Saved data entries:
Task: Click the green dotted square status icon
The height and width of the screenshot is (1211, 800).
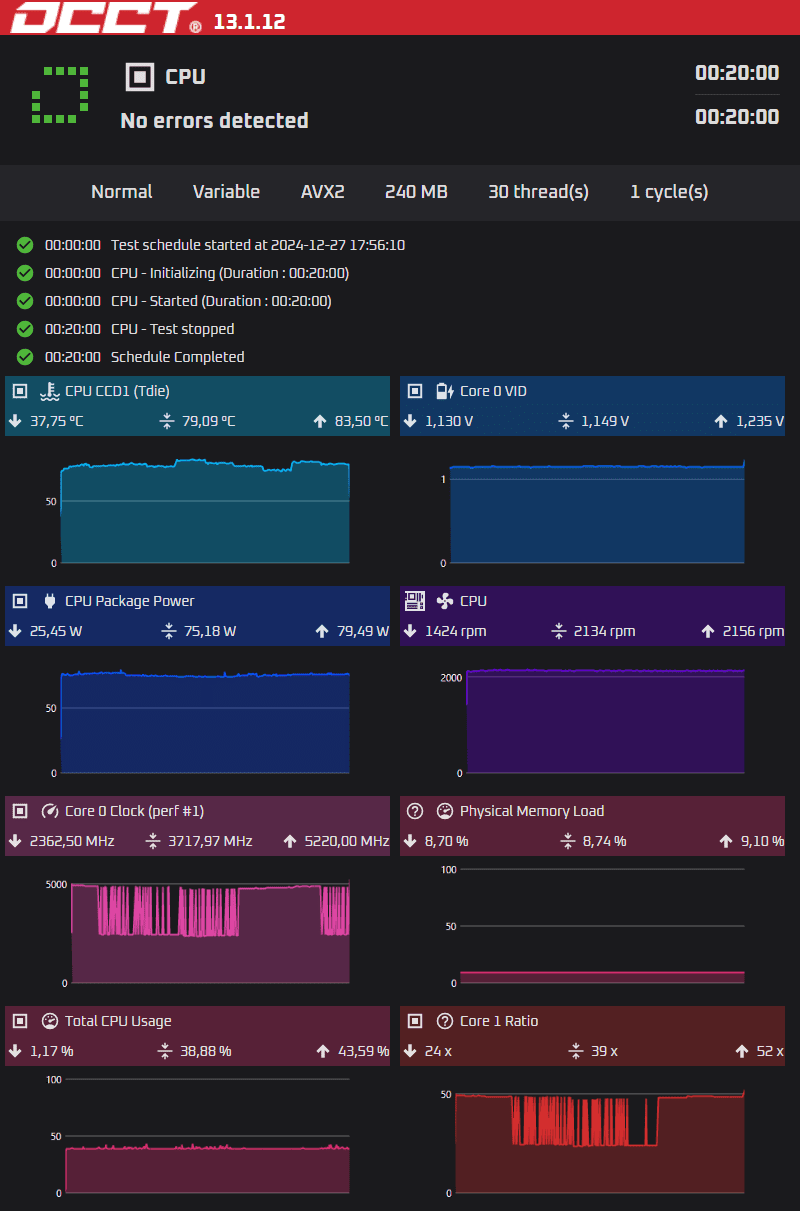Action: [60, 96]
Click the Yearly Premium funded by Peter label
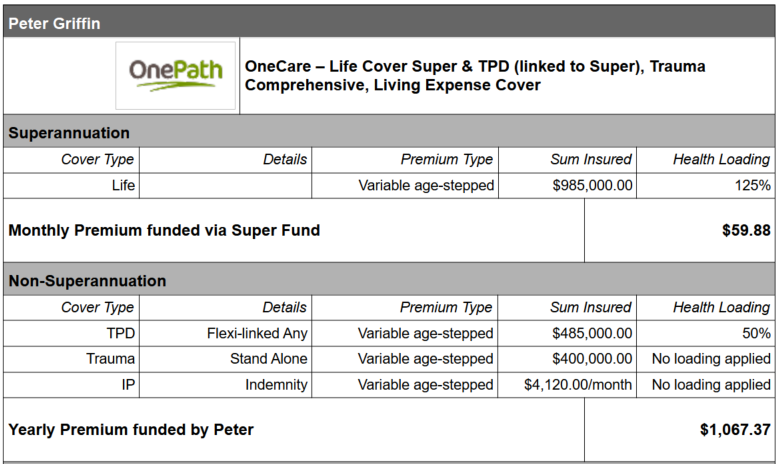 [x=131, y=429]
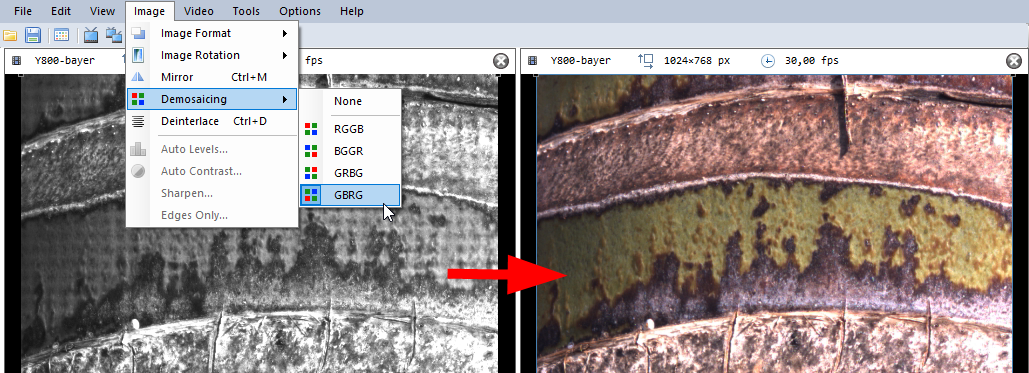The height and width of the screenshot is (373, 1029).
Task: Select the RGGB Bayer pattern icon
Action: (x=310, y=129)
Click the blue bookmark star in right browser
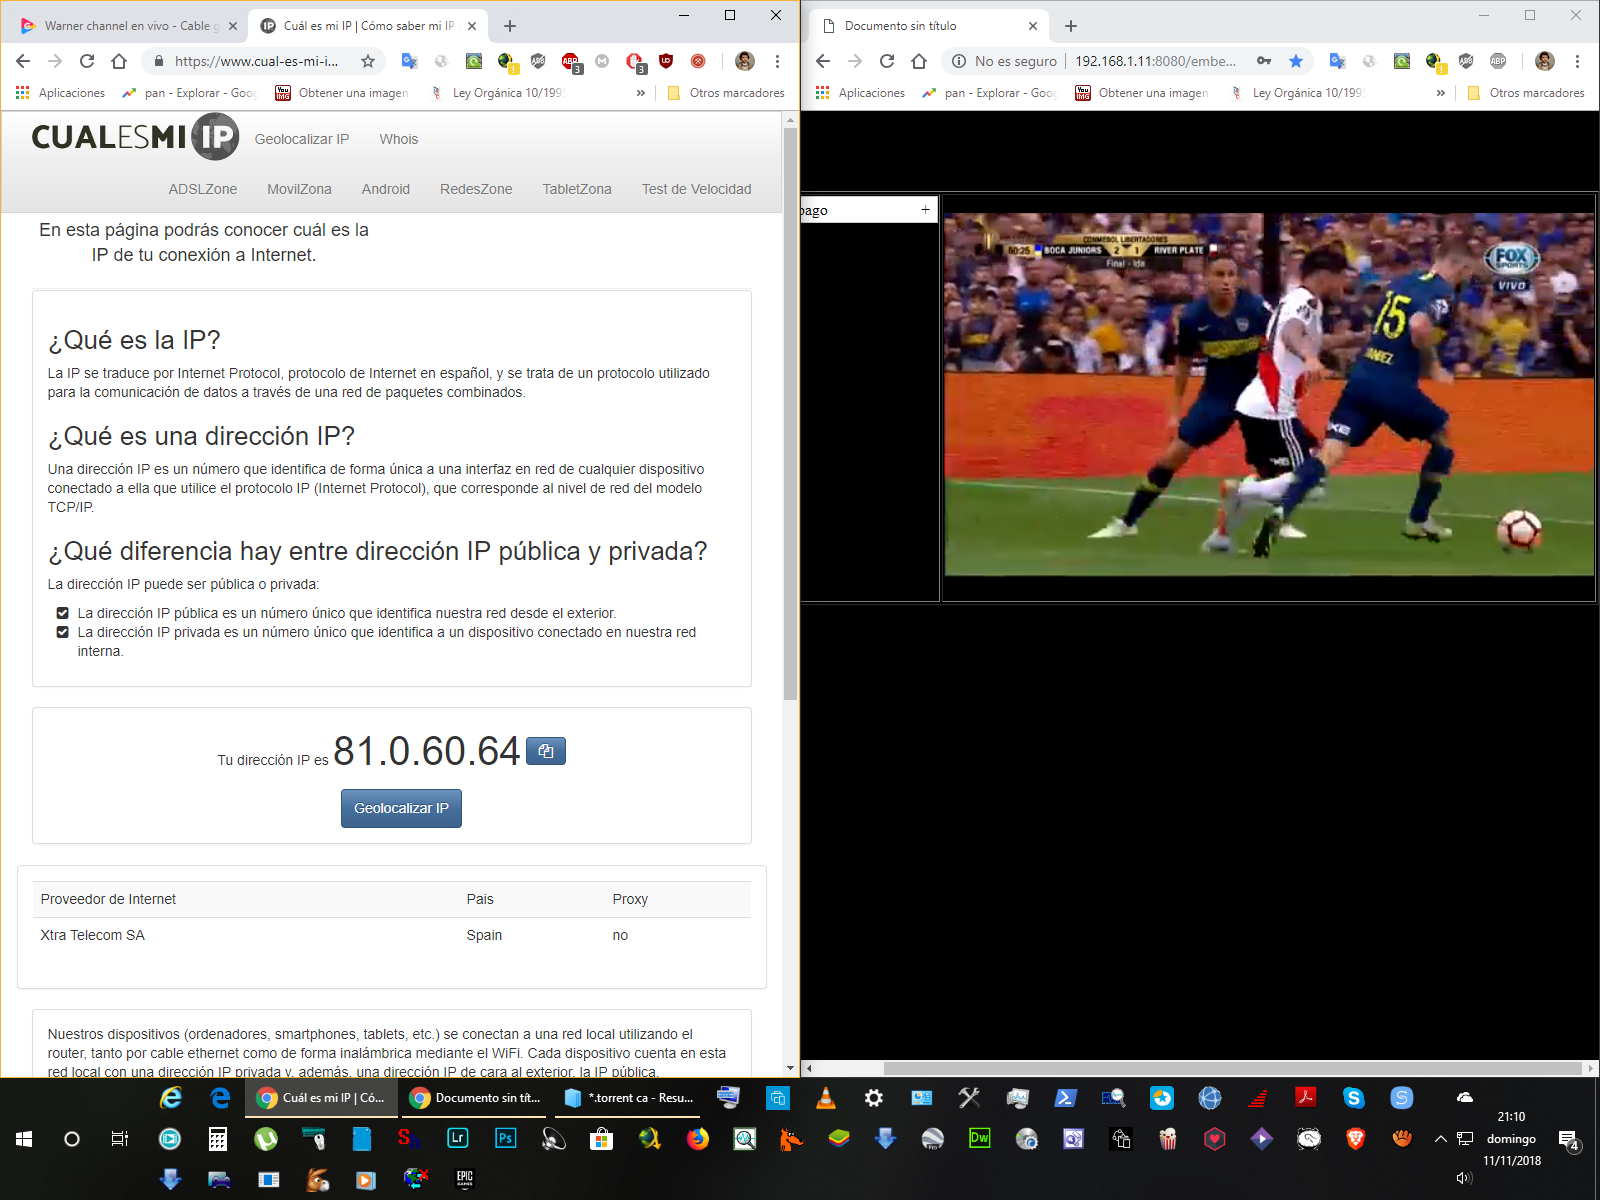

◆ **PROBLEM TO SOLVE**: Now write out the data word for word, skipping every picture in it.

◆ **OUTPUT**:
Task: Click the green dotted square status icon
The height and width of the screenshot is (1211, 800).
Action: [60, 96]
Click the Yearly Premium funded by Peter label
 [x=131, y=429]
The height and width of the screenshot is (373, 1029).
Task: Select the RGGB Bayer pattern icon
Action: (x=310, y=129)
Click the blue bookmark star in right browser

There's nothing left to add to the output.